#### [WHAT THE TASK ASKS]
Establish how many lines in the material include the string "computer" and report it as a lone number.

════

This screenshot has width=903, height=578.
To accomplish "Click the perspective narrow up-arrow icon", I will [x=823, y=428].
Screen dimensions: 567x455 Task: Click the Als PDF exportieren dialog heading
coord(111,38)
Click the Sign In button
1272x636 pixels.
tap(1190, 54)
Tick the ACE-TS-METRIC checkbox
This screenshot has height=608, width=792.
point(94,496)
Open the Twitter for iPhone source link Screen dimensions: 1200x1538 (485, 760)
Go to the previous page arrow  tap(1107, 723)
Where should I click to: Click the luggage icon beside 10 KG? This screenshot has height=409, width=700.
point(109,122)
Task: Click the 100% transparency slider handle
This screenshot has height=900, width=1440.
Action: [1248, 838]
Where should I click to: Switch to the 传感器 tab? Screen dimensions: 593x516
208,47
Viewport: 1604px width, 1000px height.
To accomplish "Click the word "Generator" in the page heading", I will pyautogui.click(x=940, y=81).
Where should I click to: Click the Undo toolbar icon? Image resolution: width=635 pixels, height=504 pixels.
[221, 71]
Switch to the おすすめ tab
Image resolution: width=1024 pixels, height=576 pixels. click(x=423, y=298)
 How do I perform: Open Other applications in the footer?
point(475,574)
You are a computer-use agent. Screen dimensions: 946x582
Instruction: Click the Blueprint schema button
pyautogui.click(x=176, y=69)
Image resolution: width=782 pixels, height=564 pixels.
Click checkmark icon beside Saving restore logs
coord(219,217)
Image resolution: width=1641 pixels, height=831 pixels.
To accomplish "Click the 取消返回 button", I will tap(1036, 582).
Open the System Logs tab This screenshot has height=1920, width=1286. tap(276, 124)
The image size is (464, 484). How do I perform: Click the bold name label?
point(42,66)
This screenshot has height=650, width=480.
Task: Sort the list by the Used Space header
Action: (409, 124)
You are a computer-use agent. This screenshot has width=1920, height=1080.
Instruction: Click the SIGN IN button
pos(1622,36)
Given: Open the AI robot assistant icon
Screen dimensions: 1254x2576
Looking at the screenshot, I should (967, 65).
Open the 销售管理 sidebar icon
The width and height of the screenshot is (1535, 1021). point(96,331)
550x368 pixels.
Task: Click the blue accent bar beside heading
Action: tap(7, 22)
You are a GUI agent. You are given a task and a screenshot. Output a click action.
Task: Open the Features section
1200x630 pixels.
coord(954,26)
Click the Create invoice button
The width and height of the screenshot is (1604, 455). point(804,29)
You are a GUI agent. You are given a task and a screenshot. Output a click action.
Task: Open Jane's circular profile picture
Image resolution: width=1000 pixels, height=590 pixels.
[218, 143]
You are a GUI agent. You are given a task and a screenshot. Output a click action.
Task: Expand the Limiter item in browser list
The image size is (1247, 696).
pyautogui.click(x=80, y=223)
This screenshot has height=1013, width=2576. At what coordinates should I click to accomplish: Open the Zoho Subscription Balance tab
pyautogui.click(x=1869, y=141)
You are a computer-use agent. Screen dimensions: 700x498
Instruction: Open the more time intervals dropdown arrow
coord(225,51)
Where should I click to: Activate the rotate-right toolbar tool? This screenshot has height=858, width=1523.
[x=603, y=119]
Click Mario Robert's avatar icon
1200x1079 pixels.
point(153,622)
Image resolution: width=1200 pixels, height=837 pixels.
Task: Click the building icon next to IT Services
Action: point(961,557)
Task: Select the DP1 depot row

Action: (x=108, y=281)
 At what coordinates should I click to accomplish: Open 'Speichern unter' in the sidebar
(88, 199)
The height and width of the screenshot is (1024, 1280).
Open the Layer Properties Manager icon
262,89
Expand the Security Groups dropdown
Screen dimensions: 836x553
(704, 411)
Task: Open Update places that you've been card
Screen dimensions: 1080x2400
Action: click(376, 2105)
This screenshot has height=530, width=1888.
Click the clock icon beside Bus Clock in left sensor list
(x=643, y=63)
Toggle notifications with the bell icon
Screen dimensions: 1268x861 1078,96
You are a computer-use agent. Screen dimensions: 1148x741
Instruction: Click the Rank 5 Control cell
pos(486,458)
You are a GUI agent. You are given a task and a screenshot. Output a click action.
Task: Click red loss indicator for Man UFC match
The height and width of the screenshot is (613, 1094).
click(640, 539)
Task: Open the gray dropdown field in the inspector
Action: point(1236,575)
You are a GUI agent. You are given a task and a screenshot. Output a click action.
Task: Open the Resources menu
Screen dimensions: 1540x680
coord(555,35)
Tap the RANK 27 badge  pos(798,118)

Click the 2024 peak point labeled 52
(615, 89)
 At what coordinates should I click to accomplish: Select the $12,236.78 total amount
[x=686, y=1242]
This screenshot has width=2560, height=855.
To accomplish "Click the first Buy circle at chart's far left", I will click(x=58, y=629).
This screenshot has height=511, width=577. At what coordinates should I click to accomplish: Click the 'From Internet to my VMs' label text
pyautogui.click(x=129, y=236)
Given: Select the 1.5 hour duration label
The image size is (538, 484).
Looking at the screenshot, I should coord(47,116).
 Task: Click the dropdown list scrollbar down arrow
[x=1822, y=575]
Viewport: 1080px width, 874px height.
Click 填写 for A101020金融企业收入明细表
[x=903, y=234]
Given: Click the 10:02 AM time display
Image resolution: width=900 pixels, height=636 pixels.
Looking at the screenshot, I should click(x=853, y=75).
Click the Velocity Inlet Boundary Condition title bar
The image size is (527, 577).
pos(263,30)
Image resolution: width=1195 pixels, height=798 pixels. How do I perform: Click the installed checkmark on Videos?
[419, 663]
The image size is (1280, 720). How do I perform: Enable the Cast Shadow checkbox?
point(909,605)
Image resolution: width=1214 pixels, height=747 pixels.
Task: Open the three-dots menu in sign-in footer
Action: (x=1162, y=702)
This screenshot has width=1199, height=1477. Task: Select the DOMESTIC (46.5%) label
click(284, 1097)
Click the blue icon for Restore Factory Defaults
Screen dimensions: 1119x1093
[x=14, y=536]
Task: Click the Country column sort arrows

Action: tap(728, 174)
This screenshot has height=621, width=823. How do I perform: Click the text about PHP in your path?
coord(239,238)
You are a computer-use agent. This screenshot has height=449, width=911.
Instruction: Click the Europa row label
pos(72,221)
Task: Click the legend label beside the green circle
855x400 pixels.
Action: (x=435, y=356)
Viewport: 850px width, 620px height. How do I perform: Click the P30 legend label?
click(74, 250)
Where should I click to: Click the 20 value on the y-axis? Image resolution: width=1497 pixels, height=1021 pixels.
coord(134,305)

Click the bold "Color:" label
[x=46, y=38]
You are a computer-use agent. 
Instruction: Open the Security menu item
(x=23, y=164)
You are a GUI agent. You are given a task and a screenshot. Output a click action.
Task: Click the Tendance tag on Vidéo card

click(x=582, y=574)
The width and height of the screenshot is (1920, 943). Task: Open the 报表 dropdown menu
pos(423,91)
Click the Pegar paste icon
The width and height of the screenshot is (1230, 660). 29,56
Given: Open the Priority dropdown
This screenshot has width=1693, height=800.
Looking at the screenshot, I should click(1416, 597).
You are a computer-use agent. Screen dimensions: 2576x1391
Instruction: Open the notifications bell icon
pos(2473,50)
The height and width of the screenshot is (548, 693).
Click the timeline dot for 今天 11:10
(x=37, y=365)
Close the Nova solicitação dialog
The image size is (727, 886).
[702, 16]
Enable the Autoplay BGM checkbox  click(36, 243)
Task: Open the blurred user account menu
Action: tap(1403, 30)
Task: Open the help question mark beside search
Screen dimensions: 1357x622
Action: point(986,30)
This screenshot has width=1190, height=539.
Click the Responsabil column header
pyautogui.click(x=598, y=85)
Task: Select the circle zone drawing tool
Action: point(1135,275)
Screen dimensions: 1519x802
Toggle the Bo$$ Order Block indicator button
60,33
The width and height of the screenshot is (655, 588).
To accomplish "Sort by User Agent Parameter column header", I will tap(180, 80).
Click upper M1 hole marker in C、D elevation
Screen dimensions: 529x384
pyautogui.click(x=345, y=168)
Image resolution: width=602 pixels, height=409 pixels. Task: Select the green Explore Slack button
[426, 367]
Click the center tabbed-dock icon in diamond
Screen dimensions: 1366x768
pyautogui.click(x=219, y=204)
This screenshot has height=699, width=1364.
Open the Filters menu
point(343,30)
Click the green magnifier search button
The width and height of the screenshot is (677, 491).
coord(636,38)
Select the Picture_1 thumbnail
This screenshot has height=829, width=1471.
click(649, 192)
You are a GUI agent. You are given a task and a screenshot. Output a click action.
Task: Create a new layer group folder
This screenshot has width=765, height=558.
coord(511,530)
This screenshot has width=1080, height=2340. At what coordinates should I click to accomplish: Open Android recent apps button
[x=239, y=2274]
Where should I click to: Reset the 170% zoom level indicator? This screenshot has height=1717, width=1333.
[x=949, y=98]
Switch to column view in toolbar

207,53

════

#### [SOLUTION BELOW]
7